Coin Change (minimum number of coins): Given coin denominations and a target amount, find the minimum number of coins needed to make that amount (or -1 if impossible).

  • State: dp[a] = minimum number of coins needed to make amount a.
  • Transition: For each coin c, if a >= c we can use one coin of value c and then solve for a - c:
    • dp[a] = 1 + min{ dp[a - c] : c in coins and a >= c }.
    • If no coin can be used, treat as impossible (e.g. infinity).
  • Base: dp[0] = 0 (no coins needed for amount 0).
  • Answer: dp[amount], or -1 if it remains impossible.
Java
public int coinChange(int[] coins, int amount) {
    int[] dp = new int[amount + 1];
    Arrays.fill(dp, amount + 1); // sentinel for "impossible"
    dp[0] = 0;
    for (int a = 1; a <= amount; a++) {
        for (int c : coins) {
            if (c <= a) {
                dp[a] = Math.min(dp[a], 1 + dp[a - c]);
            }
        }
    }
    return dp[amount] > amount ? -1 : dp[amount];
}

Iteration order: we fill dp from 0 to amount so that when we compute dp[a], all dp[a - c] are already computed.

Takeaway: When the “index” is a value (amount, capacity), the recurrence is still 1D; iterate over that value in increasing order and ensure dependencies are ready.

Base Cases and Iteration Order

  • Base cases are the smallest subproblems (e.g. empty prefix, amount 0). Set them explicitly so the recurrence never reads undefined or wrong values.
  • Iteration order in bottom-up 1D DP is almost always forward: from i = 0 (or 1) to n.

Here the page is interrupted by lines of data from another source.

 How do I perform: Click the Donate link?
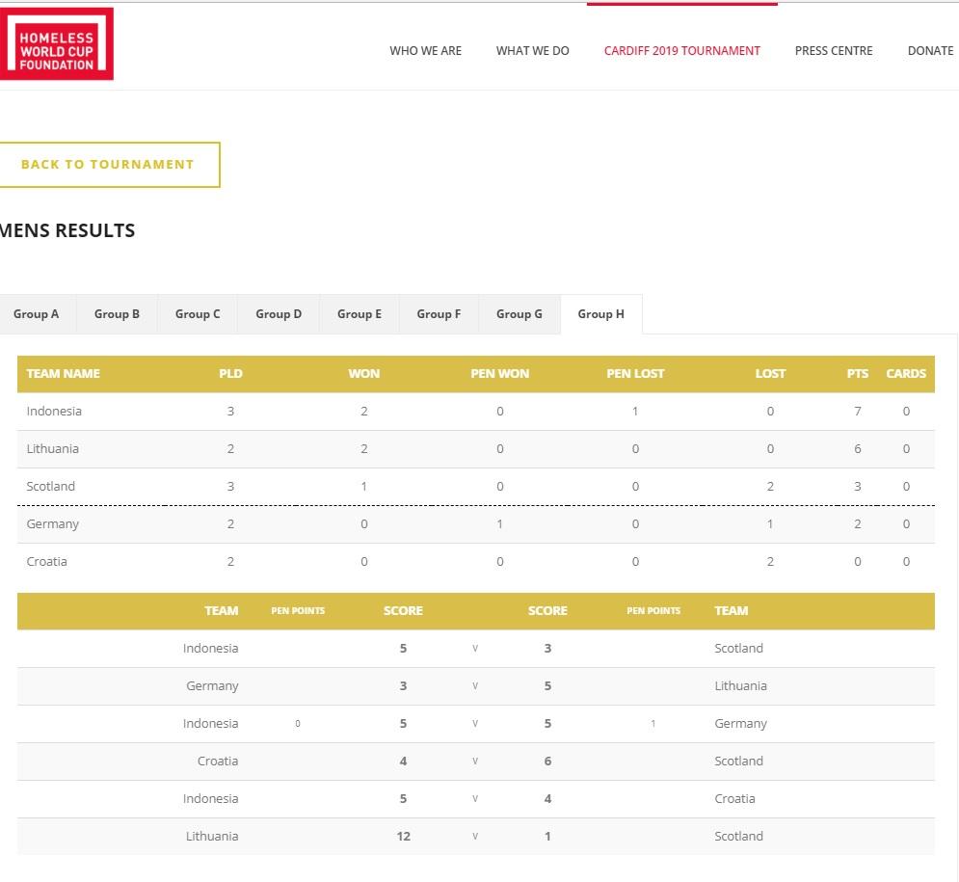929,51
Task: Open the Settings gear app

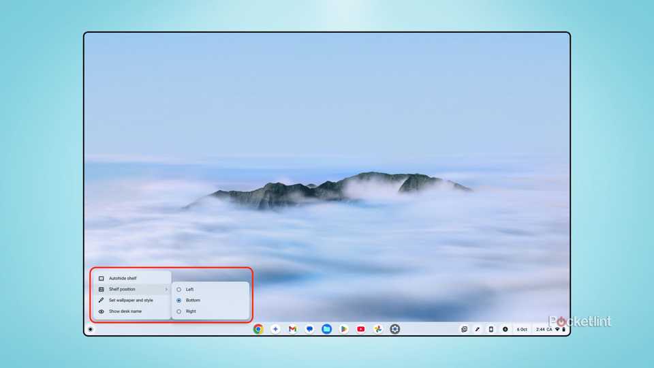Action: click(x=394, y=329)
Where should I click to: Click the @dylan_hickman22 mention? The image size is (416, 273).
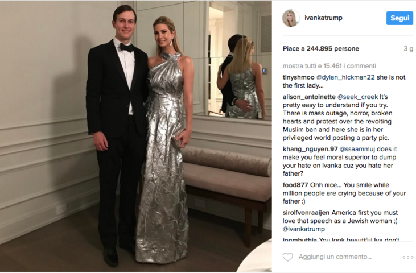345,77
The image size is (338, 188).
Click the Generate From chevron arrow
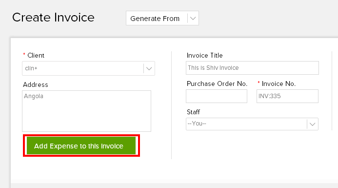193,19
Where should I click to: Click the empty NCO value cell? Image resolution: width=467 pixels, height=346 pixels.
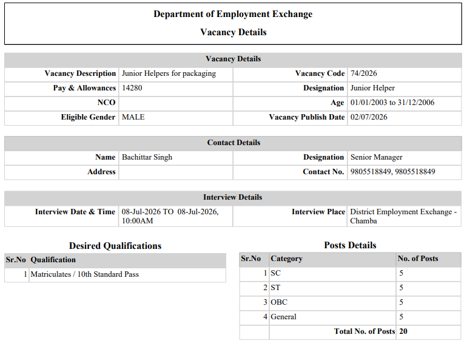pyautogui.click(x=176, y=103)
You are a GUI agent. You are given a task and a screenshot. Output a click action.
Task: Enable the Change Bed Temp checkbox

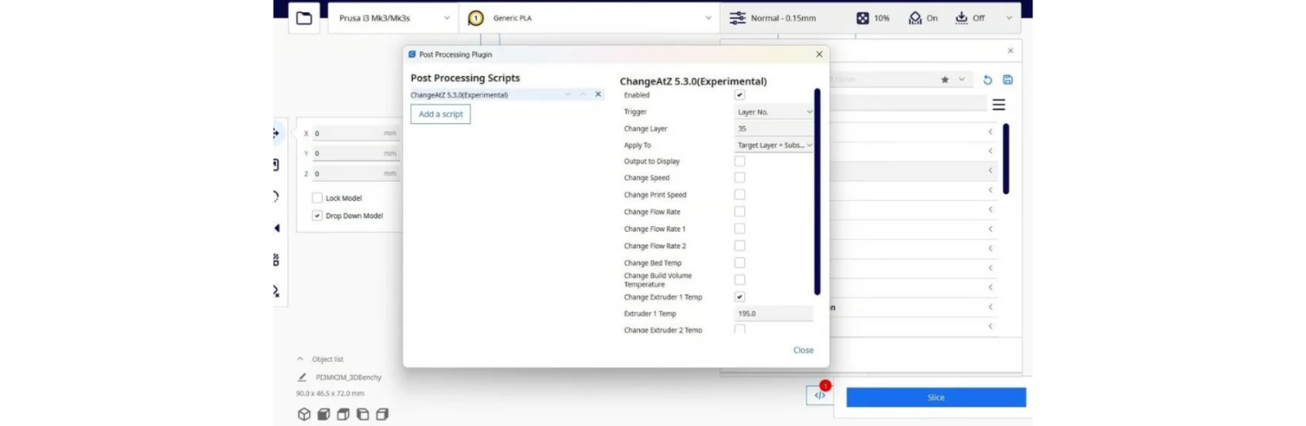(739, 263)
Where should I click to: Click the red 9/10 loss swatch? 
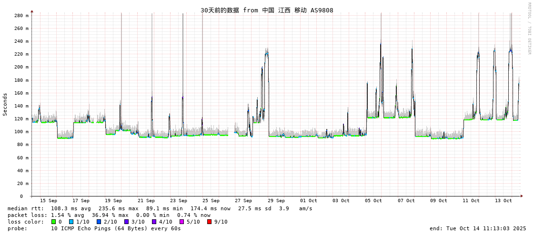[209, 222]
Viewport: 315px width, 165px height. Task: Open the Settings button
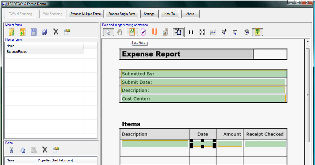point(149,14)
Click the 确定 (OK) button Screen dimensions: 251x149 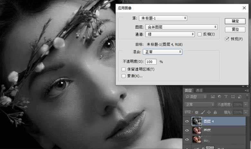pyautogui.click(x=235, y=21)

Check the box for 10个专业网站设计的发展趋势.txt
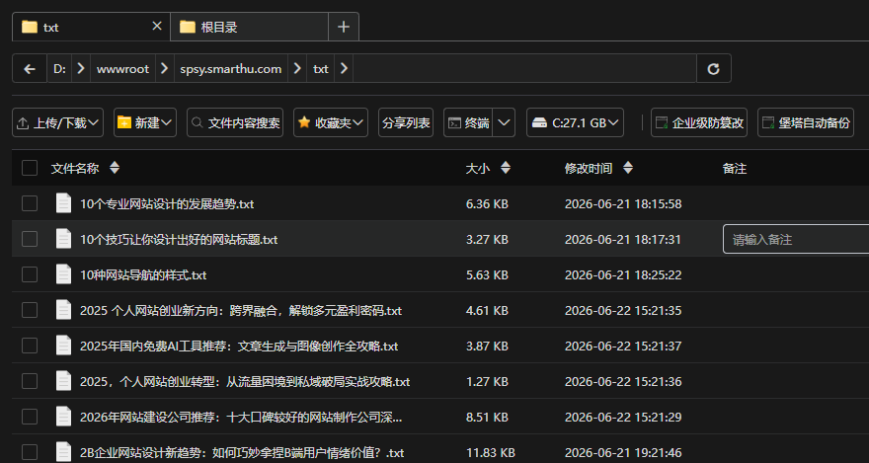tap(30, 203)
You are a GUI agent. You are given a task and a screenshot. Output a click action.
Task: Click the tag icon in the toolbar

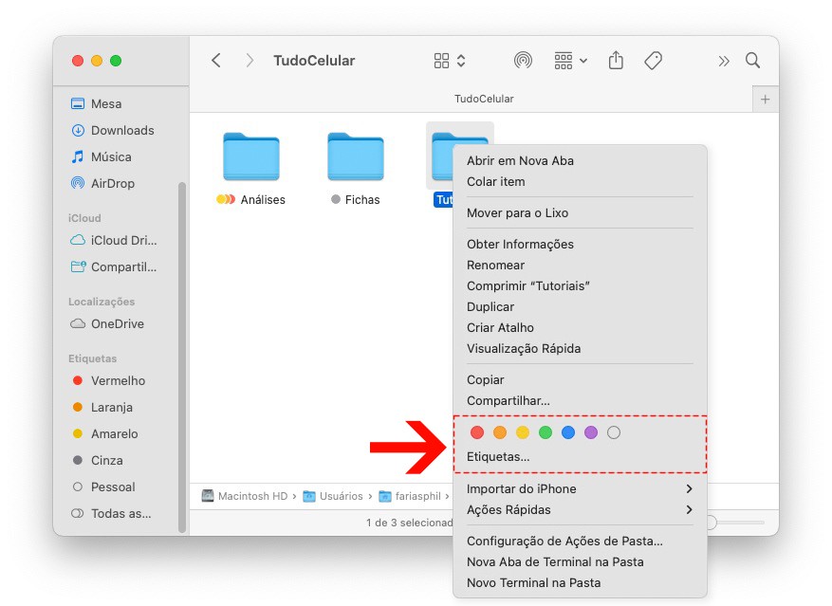tap(653, 61)
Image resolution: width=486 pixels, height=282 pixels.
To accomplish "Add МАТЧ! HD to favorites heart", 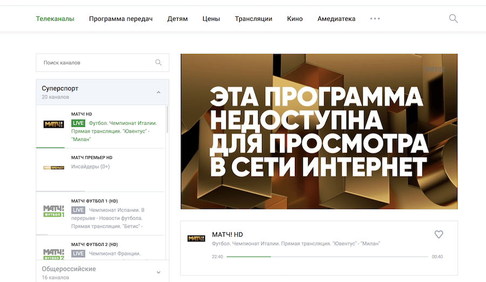I will [438, 234].
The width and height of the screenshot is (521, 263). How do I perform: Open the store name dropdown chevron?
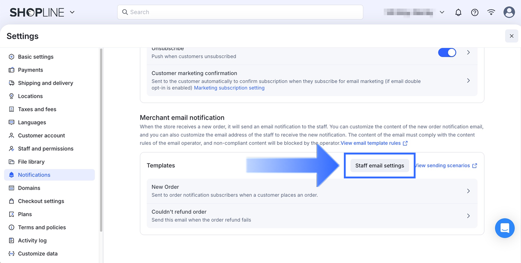pyautogui.click(x=442, y=12)
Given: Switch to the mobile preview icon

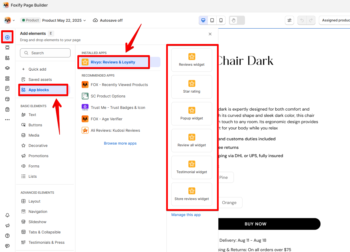Looking at the screenshot, I should [221, 20].
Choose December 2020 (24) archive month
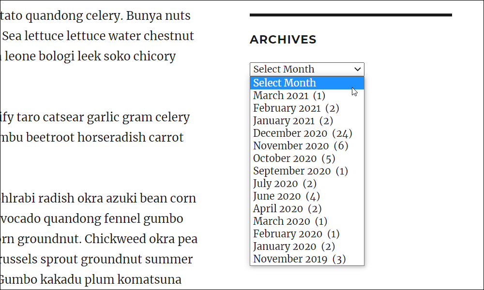Viewport: 484px width, 290px height. [307, 133]
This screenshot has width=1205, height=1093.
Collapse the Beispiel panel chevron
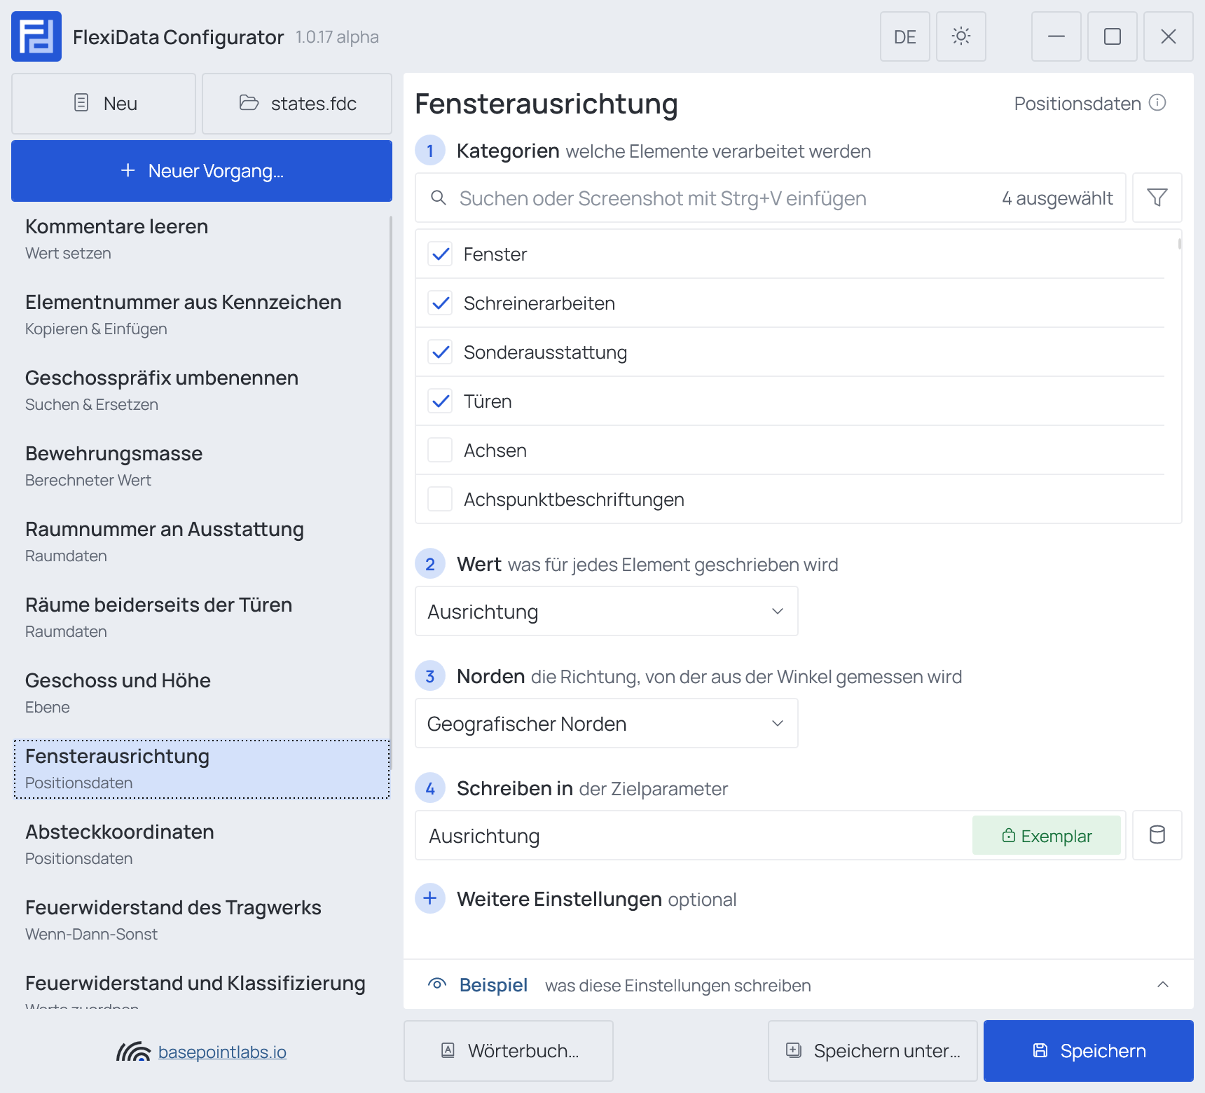1162,984
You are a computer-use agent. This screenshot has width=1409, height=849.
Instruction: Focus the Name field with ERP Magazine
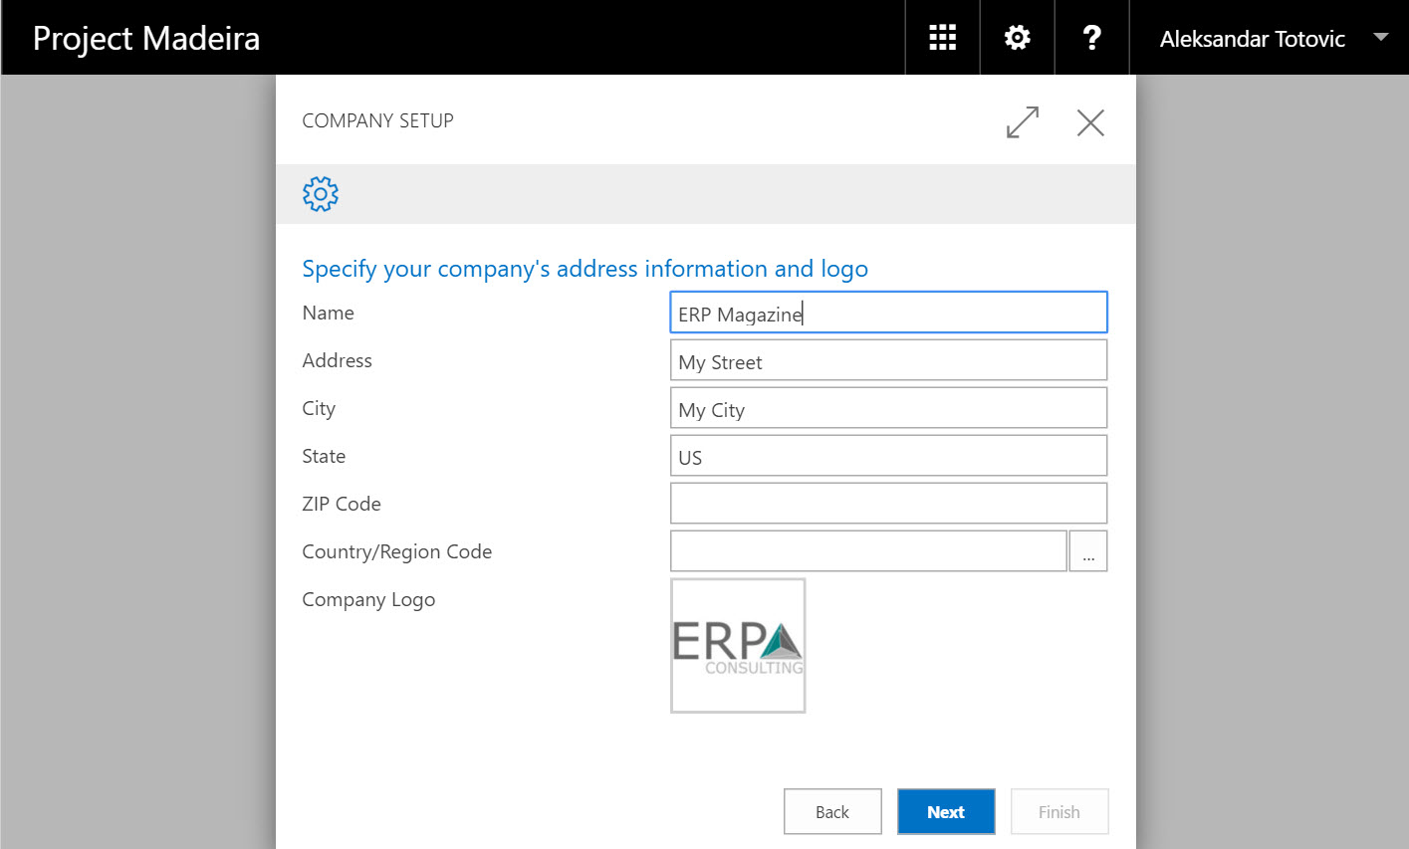(x=887, y=313)
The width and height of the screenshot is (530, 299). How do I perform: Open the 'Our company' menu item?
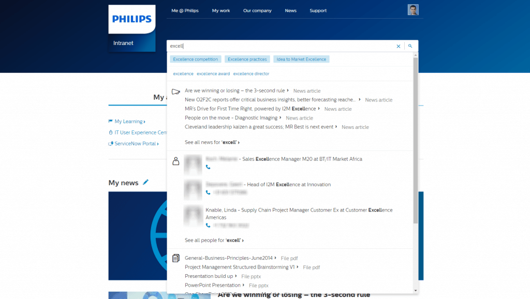257,10
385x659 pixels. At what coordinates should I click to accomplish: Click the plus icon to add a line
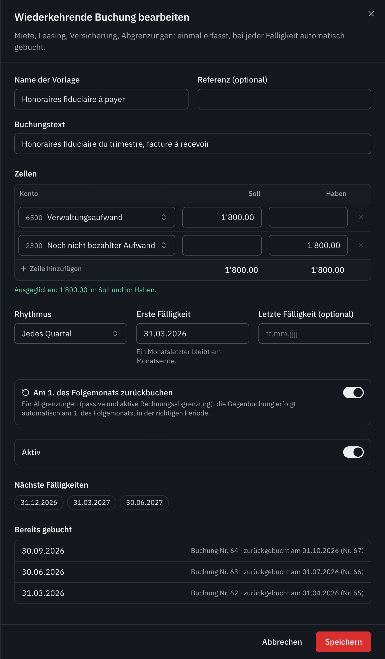click(23, 269)
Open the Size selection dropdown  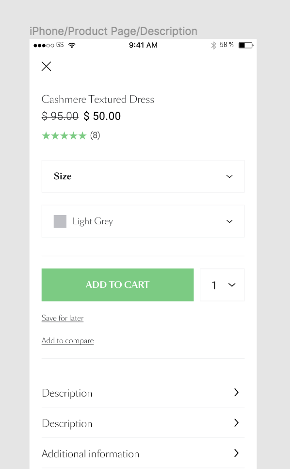(143, 176)
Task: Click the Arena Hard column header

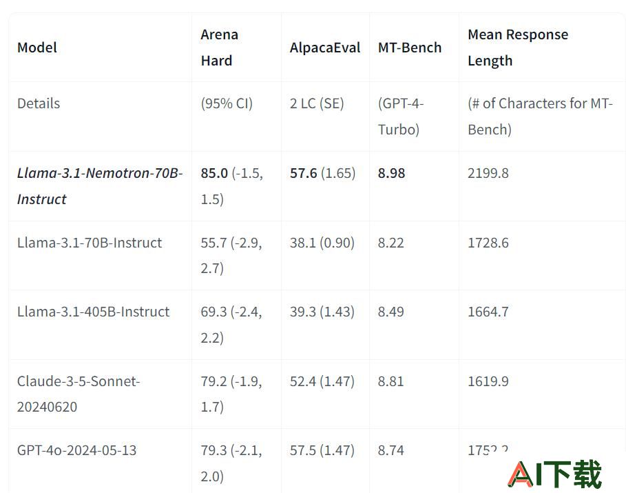Action: pos(219,48)
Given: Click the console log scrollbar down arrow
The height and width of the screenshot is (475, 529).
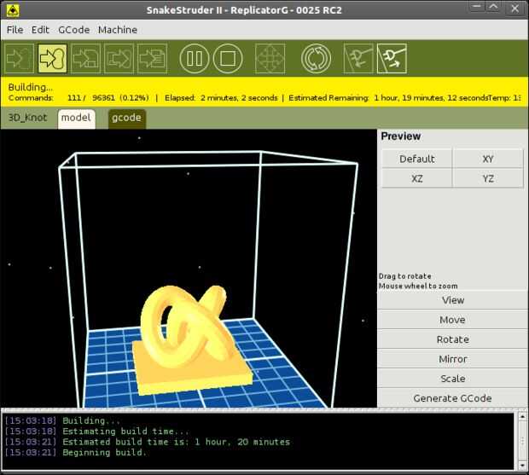Looking at the screenshot, I should pos(522,466).
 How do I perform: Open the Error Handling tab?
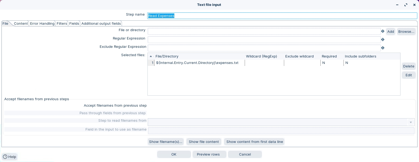(x=42, y=24)
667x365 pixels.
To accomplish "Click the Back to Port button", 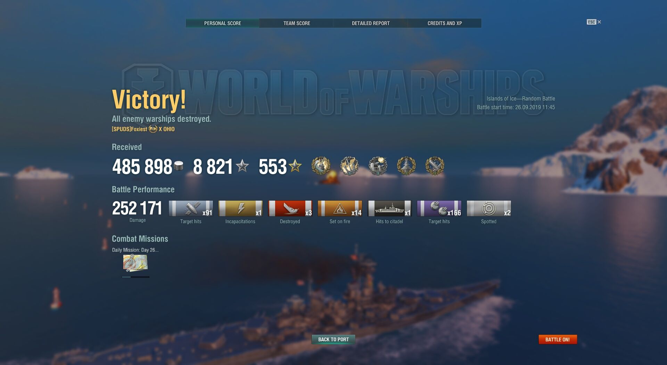I will coord(333,339).
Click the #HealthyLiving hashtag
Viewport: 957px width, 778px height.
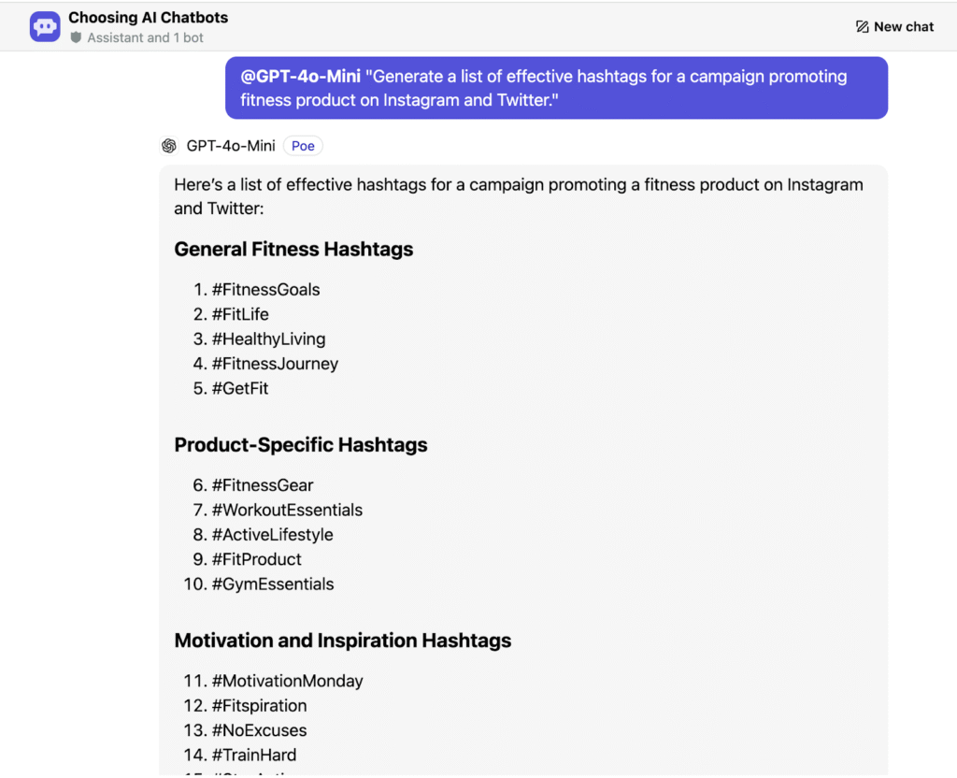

That way when you compute dp[i], all dp[j] for j < i are already computed.
  • Exception: if your recurrence uses dp[i + 1] (e.g. “depends on the future”), iterate backward so that i+1 is ready before i.

Space Optimization in 1D DP

Many 1D recurrences only depend on a bounded window of previous values (e.g. last one or two). Then you can:

  • Replace dp[] with a few variables (e.g. prev2, prev1, cur) and roll them in a loop.
  • This reduces space from O(n) to O(1).

Always check: “Which previous indices does dp[i] depend on?” If it’s a constant number, rolling variables are enough.

Summary Table: Classic 1D DP Problems

ProblemStateTransition ideaOrder
Climbing Stairsways to reach step idp[i-1] + dp[i-2]forward
House Robbermax profit from [0..i]max(skip, take + dp[i-2])forward
Maximum Subarraymax sum ending at inums[i] + max(0, dp[i-1])forward
LISLIS length ending at i1 + max dp[j] for j<i, nums[j]<nums[i]forward
Coin Changemin coins for amount a1 + min dp[a-c] over coins cforward (a from 0 to amount)

Practice Tips

  1. Always write the state definition in one sentence before coding.
  2. Write the recurrence in math (or pseudocode) and check base cases on a tiny example.
  3. Implement bottom-up with a 1D array first; then optimize space if the dependency window is small.
  4. For “ending at i” problems, remember the answer is often max(dp) or min(dp), not necessarily dp[n-1].

Once you are comfortable with 1D state, transitions, and iteration order, you can extend the same discipline to 2D DP (two indices or two dimensions).